La masa ingente y antigua de la casa de piedra les absorbió, borrando tanto la música como a los danzarines que dibujaban un laberinto con sus pasos. En el interior, encontraron otra especie de laberinto, lleno de trampas y desvíos capaces de descorazonar a los intrusos. Ceidrin, portador de la única antorcha, les hizo salir de todas las trampas y les llevó por una red de cavernas, muy pobre en comparación con las magníficas cuevas de la Morada de la Madre, pero lo bastante grande para una gente que sólo anhelaba sobrevivir al invierno. Aunque Stark dudaba que el invierno fuera especialmente duro en aquella meseta. El santuario se debía, sin duda, más al rito que a la necesidad; el alimento, evidentemente, podía constituir un problema. La landa, incluso en verano, era estéril.

—En estas guaridas, además de lo que resulta evidente, ¿qué más hacéis? —interrogó Stark.

—Las flores y la hierba descansan. Nosotros también.

En algo parecido a una sala comunal, con un pequeño hogar y un techo tan bajo que Stark debió inclinarse para evitar las raíces nudosas que colgaban de él, Ceidrin abrió una de las grandes jarras de piedra colocadas a un lado, junto a baúles de grano y varías cisternas. La jarra estaba llena de cabezas de flores secas. El perfume concentrado y polvoriento que emanaba de ella bastaba para atontar a cualquiera.

—Vivas, nos dan su amistad; muertas, sueños. El invierno es oscuro y dulce.

Devotamente, volvió a taparlas y siguieron andando. Las cavernas estaban limpias y bien provistas. Sin embargo, Stark no envidiaba ni a los Nithis ni su vida tan adaptada.

Inclinados, atravesaron un corredor estrecho y se encontraron bruscamente en mitad de la noche, sobre una estrecha cornisa semejante al nido de un ave. La cornisa dominaba la jungla desde muy arriba; la selva se extendía, inmensa y tenebrosa, hasta donde llegaba la vista. La primera de las Tres Reinas acababa de levantarse. Les facilitaba la claridad suficiente como para que Stark pudiera ver el camino. Ashton también lo vio. Murmuró algo, quizá un juramento. O una plegaria. O las dos cosas.

Ceidrin apagó la antorcha y la dejó a un lado. Más que luz, necesitaba las dos manos. Empezó a descender.

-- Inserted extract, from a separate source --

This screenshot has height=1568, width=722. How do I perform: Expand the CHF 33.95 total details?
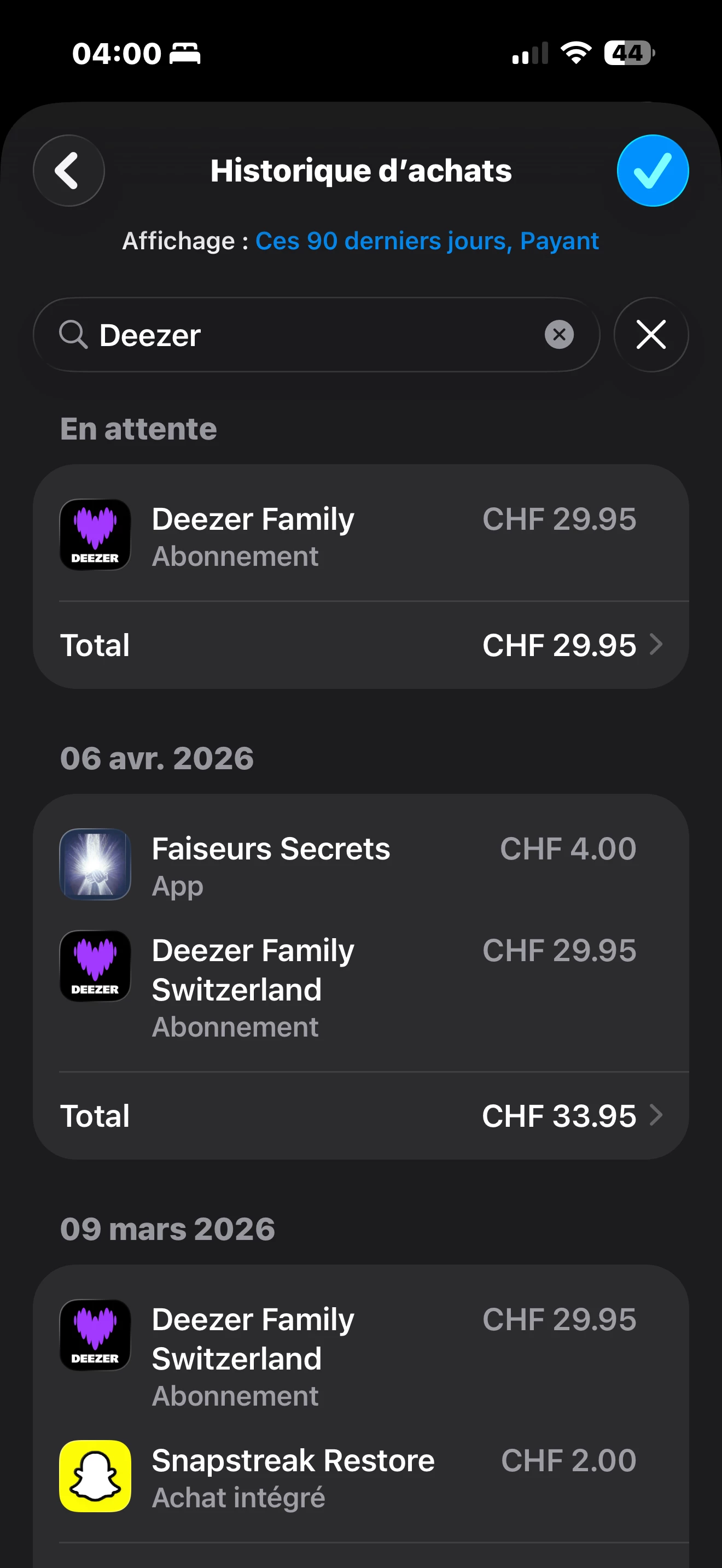pos(572,1116)
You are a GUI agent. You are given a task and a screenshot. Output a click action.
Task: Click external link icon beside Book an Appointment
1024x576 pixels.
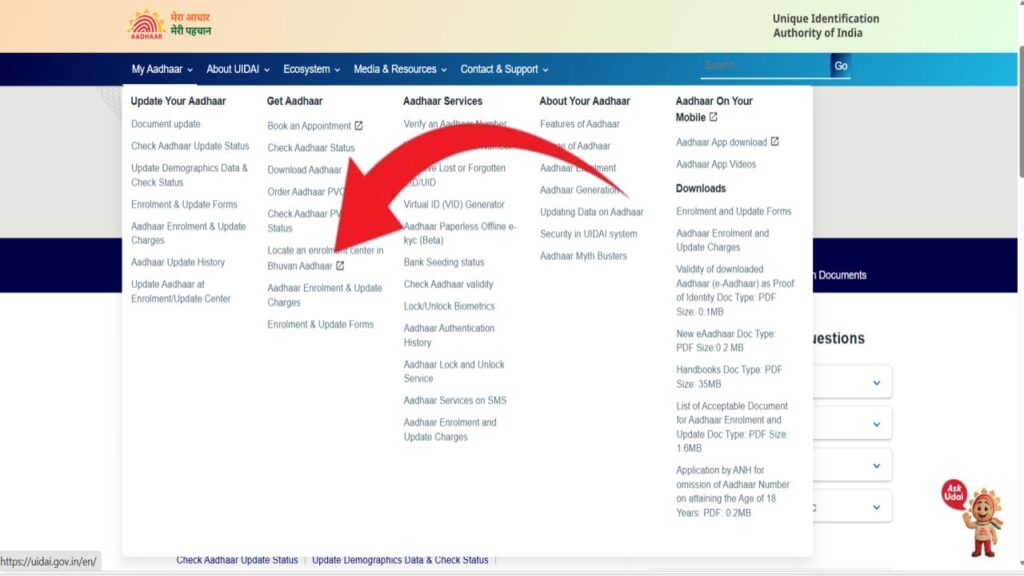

Los acantilados estaban marcados por la erosión, dañados por las caídas de rocas podridas. El camino, a veces, era un sendero; en otras ocasiones, una escalera; de modo ocasional sólo asideros y apoyos precarios tallados en una pared cortada a pico. El aire cálido subía hasta ellos desde la jungla en turbulentas corrientes que atacaban a los hombres con intensidad cruel. Eventualmente, el sendero se introducía en el acantilado. Cuando llegaba el caso, el viento los seguía con ferocidad, impulsándolos hacia arriba como chispas de una fragua. En algunos lugares encontraron ingeniosos sistemas de cuerdas y poleas. Stark pensó que su función sería la de facilitar el ascenso de los hombres cargados con los botines obtenidos en las tierras bajas.

La inmensa pléyade lechosa subió al cielo. Su claridad se hizo más intensa. En la inmensidad sombría que había más abajo, algo brilló, se extendió y se convirtió en una serpiente de plata que se ondulaba por la oscuridad. Un río que corría hacia el mar.

Stark gritó para que le oyeran por encima del aullido del viento.

—¿A qué distancia está el mar?

Ceidrin sacudió la cabeza con arrogante desdén.

—Nunca lo hemos visto.

Stark tomó nota de la dirección, sabiendo que, más tarde, no podría ver el río.

La tercera Reina estaba en el cenit y la primera ya se había puesto cuando alcanzaron una gruta en el acantilado que se hallaba a sólo quince metros por encima de los árboles. En el interior de la gruta encontraron una cornisa y una estrecha chimenea, así como una polea que tenía un rollo de cuerda fabricada con fibras vegetales.